CHESHIRE West and Chester Council will insist that apprenticeships are created for local young people as part of the £40m-plus theatre and cultural centre contract.
Members of the council executive backed the concept design for the heart of the borough’s cultural offer.
Opposition culture spokesman Cllr Louise Gittins maintained that the project would be a perfect opportunity to create much needed jobs for young people.
Cllr Gittins said: “Indeed, apprentices should form part of your (the council’s) contract with any builder. We need to ensure that the local businesses, our economy, benefit from this big build.”
Cllr Herbert Manley, executive member, prosperity, has since responded: “It is the council’s policy to ensure that apprenticeships are created and local firms and labour used whenever possible on any of our projects.
“This is happening on the £8.8m Lion Salt Works project in Northwich and will certainly be a major consideration in drawing up our contract for the construction of the theatre.”
Cllr Samantha Dixon wanted to know whether the project could be phased to allow the earlier operation of one of the two cinemas planned for the complex.
“We need to consider a strategy that will deliver some benefits for the community in a sequential way so that culture and cash can start flowing through the city in the evenings again.
“Cinema operators are champing at the bit to come to Chester as your officers know.

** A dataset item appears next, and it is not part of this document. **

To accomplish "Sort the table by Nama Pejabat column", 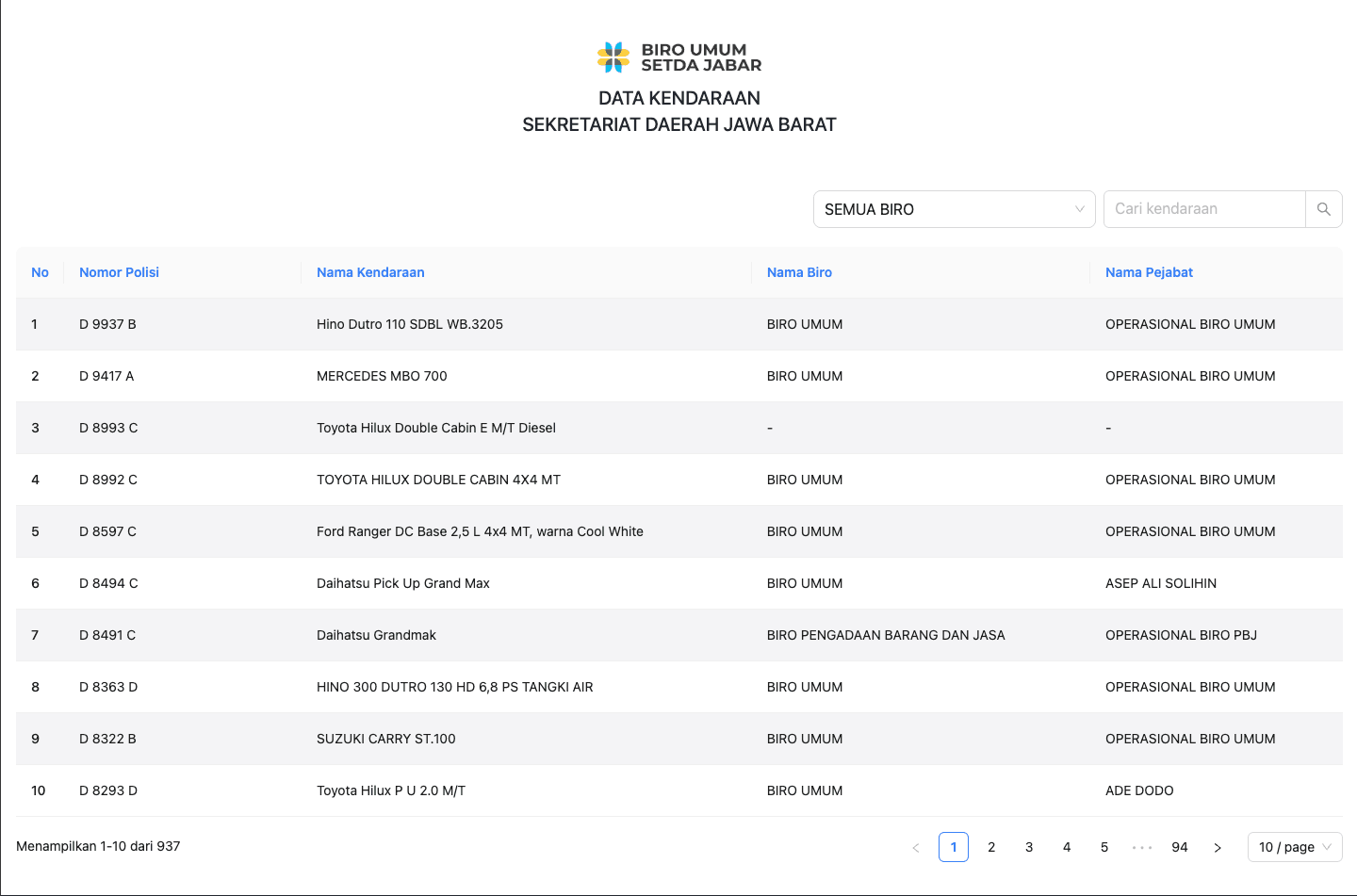I will pos(1149,272).
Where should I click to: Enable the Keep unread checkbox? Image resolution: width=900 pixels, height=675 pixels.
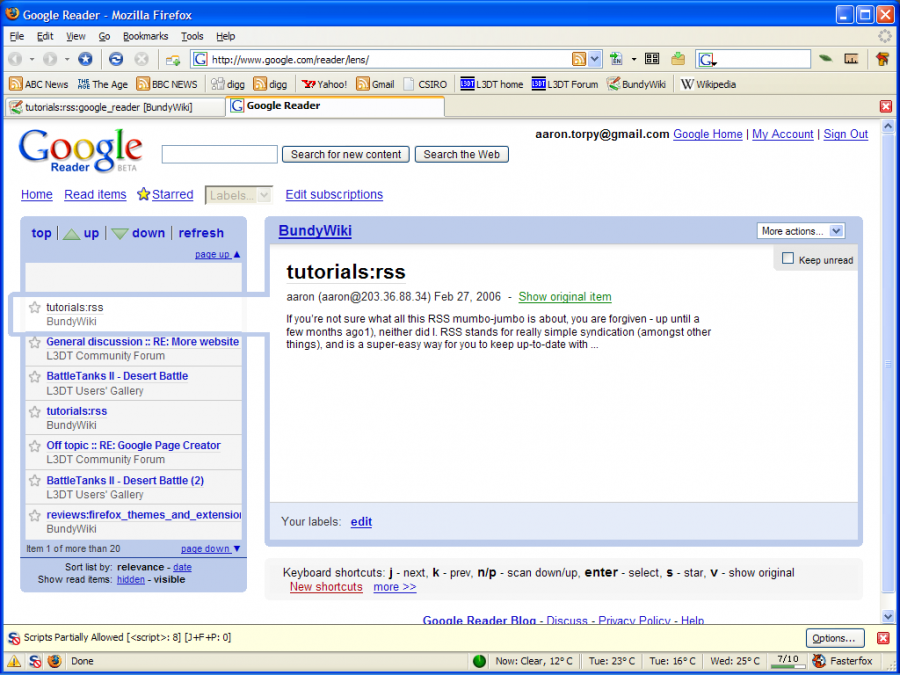(x=788, y=259)
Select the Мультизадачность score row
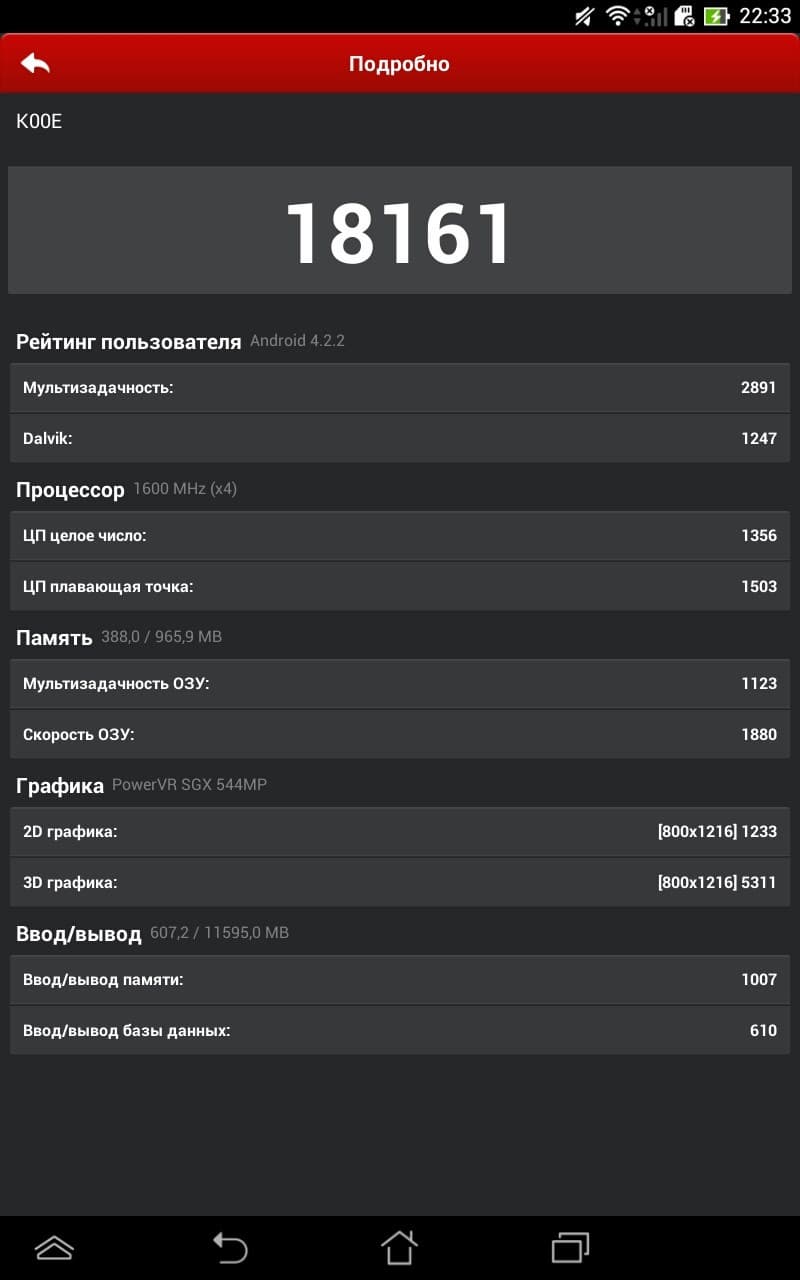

Only last week, an operator who read the story online approached us because they would like to be part of this scheme.
“It strikes me that bringing cinema back would be quick to do, cost effective and would give us something to do in the evenings while we wait for the rest of the development to take shape.”
And Cllr Manley has now revealed the nature of the site means the complex would be completed as part of a phased construction programme.
“It may be that we could consider the cinema as part of the audience development program but using a different location until the theatre complex was ready.”
Labour leader Cllr Justin Madders expressed concerns surrounding the growing costs of the project.
He said: “We do need some reassurances that the final bill is not going to swallow up even more of the council’s capital programme – which we know is already stretched to the limit.”
Cllr Manley assured him that the council would continue to monitor the situation against the current financial trends and proposed that ‘the council moved on with speed’ and gave residents what they deserved.
In the report before members indicative building costs are estimated at: theatre £33.8m; library £5.4m and cinemas £1.35m.
The council’s capital programme will provide £23m; £6m from fundraising; £5m from the Arts Council and £6.75m from other council funding sources.